You, the modeler, need to present results that relate to these questions. Our main advice here is - don't get bogged down in too great a degree of detail. In particular, try to avoid modeling individual units of work, such as named transaction types or specific users. Try to model at the level of entire applications, or even the whole workload. Explain that if the entire application is predicted to perform relatively worse (or better), then on average all the sub-units within it (individual users, transactions etc.) will also perform relatively worse (or better). There is little or nothing to be gained from "proving" this fairly obvious fact by attempting to model individual transactions. Apart from anything else, as soon as you start attempting to discuss individual transactions in detail, you risk opening the flood-gates and releasing torrents of digressions about application and database design, user behavior profiles, interactions between transaction types and so on. Interesting and important as these issues might be, they are issues of performance analysis rather than modeling, because they are below the level of granularity that an analytic model can usefully reach. When presenting results, therefore, concentrate on the relative response time changes of large units of work. By "response time" we mean the results presented by the model, which show the total elapsed time (including queuing) needed to obtain the CPU and I/O service that the application uses during the modeling period.
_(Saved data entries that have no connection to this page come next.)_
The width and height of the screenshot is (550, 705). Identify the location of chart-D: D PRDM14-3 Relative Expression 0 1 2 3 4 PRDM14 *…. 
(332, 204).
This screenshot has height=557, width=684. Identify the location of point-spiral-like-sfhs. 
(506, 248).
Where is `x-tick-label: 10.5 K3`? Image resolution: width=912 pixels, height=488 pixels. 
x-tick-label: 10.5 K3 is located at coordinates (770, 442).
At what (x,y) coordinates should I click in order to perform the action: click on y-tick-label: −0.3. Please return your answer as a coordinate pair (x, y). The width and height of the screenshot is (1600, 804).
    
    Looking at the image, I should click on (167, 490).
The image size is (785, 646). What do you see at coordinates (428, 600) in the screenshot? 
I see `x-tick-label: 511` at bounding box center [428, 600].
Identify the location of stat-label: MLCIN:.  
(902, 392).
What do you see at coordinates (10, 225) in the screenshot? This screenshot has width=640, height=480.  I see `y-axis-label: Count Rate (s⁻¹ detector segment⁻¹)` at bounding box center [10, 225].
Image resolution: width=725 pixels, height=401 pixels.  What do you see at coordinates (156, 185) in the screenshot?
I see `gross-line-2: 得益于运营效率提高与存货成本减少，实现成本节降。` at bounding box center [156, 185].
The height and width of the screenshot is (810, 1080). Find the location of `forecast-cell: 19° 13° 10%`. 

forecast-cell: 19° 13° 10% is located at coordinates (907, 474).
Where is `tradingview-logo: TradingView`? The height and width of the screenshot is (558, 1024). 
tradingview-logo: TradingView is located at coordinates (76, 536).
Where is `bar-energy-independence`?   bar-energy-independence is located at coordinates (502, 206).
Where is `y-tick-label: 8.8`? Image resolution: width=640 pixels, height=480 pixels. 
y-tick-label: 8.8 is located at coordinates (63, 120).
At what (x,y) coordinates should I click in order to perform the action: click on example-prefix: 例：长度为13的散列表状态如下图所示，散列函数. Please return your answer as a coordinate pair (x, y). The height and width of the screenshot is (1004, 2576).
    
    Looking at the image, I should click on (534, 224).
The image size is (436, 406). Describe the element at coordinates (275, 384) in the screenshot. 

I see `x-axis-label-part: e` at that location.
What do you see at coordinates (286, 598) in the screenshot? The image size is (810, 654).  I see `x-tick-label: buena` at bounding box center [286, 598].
The best way to address the issue of whether the workload is I/O bound or CPU bound, is to show the gross breakdown of each workload component's response time as the sum of busy and queuing for CPU service, and busy and queuing for total I/O. It summa rises the general "balance" of the system at a glance.

A good use of the projection facility within What-If models, is to use the various projection points to represent different potential upgrades, rather than activity at particular times in the future. This lets you create simple but striking graphs of the relative response time changes under a variety of possible upgrades, and effectively addresses the recipient's third requirement for information.

The principle is to provide enough information to answer the questions being asked. It doesn't help you or your intended audience to offer too much detail, whether the planning technique you use is trending, analytical modeling, simulation or good old-fashioned guesswork!